The task >> Restate, word for word, every line of the data.
------ The data ------
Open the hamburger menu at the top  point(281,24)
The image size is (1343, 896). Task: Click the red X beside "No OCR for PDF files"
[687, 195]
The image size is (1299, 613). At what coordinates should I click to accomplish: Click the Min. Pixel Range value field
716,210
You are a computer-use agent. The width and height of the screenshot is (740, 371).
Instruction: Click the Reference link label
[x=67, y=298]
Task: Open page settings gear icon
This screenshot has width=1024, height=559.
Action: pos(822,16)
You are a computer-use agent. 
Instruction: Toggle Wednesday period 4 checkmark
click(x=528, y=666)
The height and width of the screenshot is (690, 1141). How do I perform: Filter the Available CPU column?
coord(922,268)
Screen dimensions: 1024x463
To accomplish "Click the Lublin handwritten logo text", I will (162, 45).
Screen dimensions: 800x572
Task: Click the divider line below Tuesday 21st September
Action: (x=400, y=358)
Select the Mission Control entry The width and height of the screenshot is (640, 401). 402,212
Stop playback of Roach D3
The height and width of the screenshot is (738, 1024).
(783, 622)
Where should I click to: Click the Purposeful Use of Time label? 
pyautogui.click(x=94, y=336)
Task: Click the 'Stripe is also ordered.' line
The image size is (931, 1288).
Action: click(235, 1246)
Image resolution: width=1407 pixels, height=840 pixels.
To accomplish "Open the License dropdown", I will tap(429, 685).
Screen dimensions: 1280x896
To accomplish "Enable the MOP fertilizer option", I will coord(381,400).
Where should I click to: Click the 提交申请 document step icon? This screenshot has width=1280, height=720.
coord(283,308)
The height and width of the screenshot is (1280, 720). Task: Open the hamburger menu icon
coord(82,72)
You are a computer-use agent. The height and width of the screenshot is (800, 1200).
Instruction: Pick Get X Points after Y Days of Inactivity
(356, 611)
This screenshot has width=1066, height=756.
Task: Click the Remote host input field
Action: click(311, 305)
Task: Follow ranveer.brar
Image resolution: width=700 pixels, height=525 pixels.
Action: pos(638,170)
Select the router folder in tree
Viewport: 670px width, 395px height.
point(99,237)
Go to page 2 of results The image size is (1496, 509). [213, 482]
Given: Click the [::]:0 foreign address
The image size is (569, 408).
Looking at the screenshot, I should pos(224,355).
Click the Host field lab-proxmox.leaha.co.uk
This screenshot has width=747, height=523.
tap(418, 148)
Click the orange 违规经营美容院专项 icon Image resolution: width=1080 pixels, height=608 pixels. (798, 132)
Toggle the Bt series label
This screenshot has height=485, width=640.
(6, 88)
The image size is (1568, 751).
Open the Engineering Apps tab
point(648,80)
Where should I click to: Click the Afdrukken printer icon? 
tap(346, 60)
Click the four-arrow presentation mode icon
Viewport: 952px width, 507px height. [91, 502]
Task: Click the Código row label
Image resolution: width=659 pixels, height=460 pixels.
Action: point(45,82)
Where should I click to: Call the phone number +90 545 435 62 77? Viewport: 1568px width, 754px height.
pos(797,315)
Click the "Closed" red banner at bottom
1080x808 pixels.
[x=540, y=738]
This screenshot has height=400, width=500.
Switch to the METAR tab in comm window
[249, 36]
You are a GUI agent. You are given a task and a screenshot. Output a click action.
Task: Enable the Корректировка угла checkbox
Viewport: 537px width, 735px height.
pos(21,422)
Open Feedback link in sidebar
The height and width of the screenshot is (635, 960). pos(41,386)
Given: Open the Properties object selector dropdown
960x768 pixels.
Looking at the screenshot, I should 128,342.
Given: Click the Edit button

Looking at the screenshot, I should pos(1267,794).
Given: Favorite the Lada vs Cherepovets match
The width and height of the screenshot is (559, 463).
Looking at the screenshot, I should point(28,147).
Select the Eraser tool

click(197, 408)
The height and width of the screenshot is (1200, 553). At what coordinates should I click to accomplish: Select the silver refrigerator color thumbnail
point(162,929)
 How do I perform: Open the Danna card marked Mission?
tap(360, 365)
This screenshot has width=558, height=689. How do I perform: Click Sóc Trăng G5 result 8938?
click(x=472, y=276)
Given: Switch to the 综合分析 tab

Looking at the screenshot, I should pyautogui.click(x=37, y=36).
------
Solution for this task >>
Open the hamburger menu at the top  point(281,24)
The image size is (1343, 896). Task: Click the red X beside "No OCR for PDF files"
[687, 195]
The image size is (1299, 613). At what coordinates should I click to accomplish: Click the Min. Pixel Range value field
716,210
You are a computer-use agent. The width and height of the screenshot is (740, 371).
Instruction: Click the Reference link label
[x=67, y=298]
Task: Open page settings gear icon
This screenshot has width=1024, height=559.
Action: pos(822,16)
You are a computer-use agent. 
Instruction: Toggle Wednesday period 4 checkmark
click(x=528, y=666)
The height and width of the screenshot is (690, 1141). How do I perform: Filter the Available CPU column?
coord(922,268)
Screen dimensions: 1024x463
To accomplish "Click the Lublin handwritten logo text", I will (162, 45).
Screen dimensions: 800x572
Task: Click the divider line below Tuesday 21st September
Action: (x=400, y=358)
Select the Mission Control entry The width and height of the screenshot is (640, 401). 402,212
Stop playback of Roach D3
The height and width of the screenshot is (738, 1024).
(783, 622)
Where should I click to: Click the Purposeful Use of Time label? 
pyautogui.click(x=94, y=336)
Task: Click the 'Stripe is also ordered.' line
The image size is (931, 1288).
Action: click(235, 1246)
Image resolution: width=1407 pixels, height=840 pixels.
To accomplish "Open the License dropdown", I will tap(429, 685).
Screen dimensions: 1280x896
To accomplish "Enable the MOP fertilizer option", I will coord(381,400).
Where should I click to: Click the 提交申请 document step icon? This screenshot has width=1280, height=720.
coord(283,308)
The height and width of the screenshot is (1280, 720). Task: Open the hamburger menu icon
coord(82,72)
You are a computer-use agent. The height and width of the screenshot is (800, 1200).
Instruction: Pick Get X Points after Y Days of Inactivity
(356, 611)
This screenshot has width=1066, height=756.
Task: Click the Remote host input field
Action: click(311, 305)
Task: Follow ranveer.brar
Image resolution: width=700 pixels, height=525 pixels.
Action: pos(638,170)
Select the router folder in tree
Viewport: 670px width, 395px height.
point(99,237)
Go to page 2 of results The image size is (1496, 509). [213, 482]
Given: Click the [::]:0 foreign address
The image size is (569, 408).
Looking at the screenshot, I should pos(224,355).
Click the Host field lab-proxmox.leaha.co.uk
This screenshot has width=747, height=523.
tap(418, 148)
Click the orange 违规经营美容院专项 icon Image resolution: width=1080 pixels, height=608 pixels. (798, 132)
Toggle the Bt series label
This screenshot has height=485, width=640.
(6, 88)
The image size is (1568, 751).
Open the Engineering Apps tab
point(648,80)
Where should I click to: Click the Afdrukken printer icon? 
tap(346, 60)
Click the four-arrow presentation mode icon
Viewport: 952px width, 507px height. [91, 502]
Task: Click the Código row label
Image resolution: width=659 pixels, height=460 pixels.
Action: point(45,82)
Where should I click to: Call the phone number +90 545 435 62 77? Viewport: 1568px width, 754px height.
pos(797,315)
Click the "Closed" red banner at bottom
1080x808 pixels.
[x=540, y=738]
This screenshot has height=400, width=500.
Switch to the METAR tab in comm window
[249, 36]
You are a GUI agent. You are given a task and a screenshot. Output a click action.
Task: Enable the Корректировка угла checkbox
Viewport: 537px width, 735px height.
pos(21,422)
Open Feedback link in sidebar
The height and width of the screenshot is (635, 960). pos(41,386)
Given: Open the Properties object selector dropdown
960x768 pixels.
Looking at the screenshot, I should 128,342.
Given: Click the Edit button

Looking at the screenshot, I should pos(1267,794).
Given: Favorite the Lada vs Cherepovets match
The width and height of the screenshot is (559, 463).
Looking at the screenshot, I should point(28,147).
Select the Eraser tool

click(197, 408)
The height and width of the screenshot is (1200, 553). At what coordinates should I click to accomplish: Select the silver refrigerator color thumbnail
point(162,929)
 How do I perform: Open the Danna card marked Mission?
tap(360, 365)
This screenshot has width=558, height=689. How do I perform: Click Sóc Trăng G5 result 8938?
click(x=472, y=276)
Given: Switch to the 综合分析 tab

Looking at the screenshot, I should pyautogui.click(x=37, y=36).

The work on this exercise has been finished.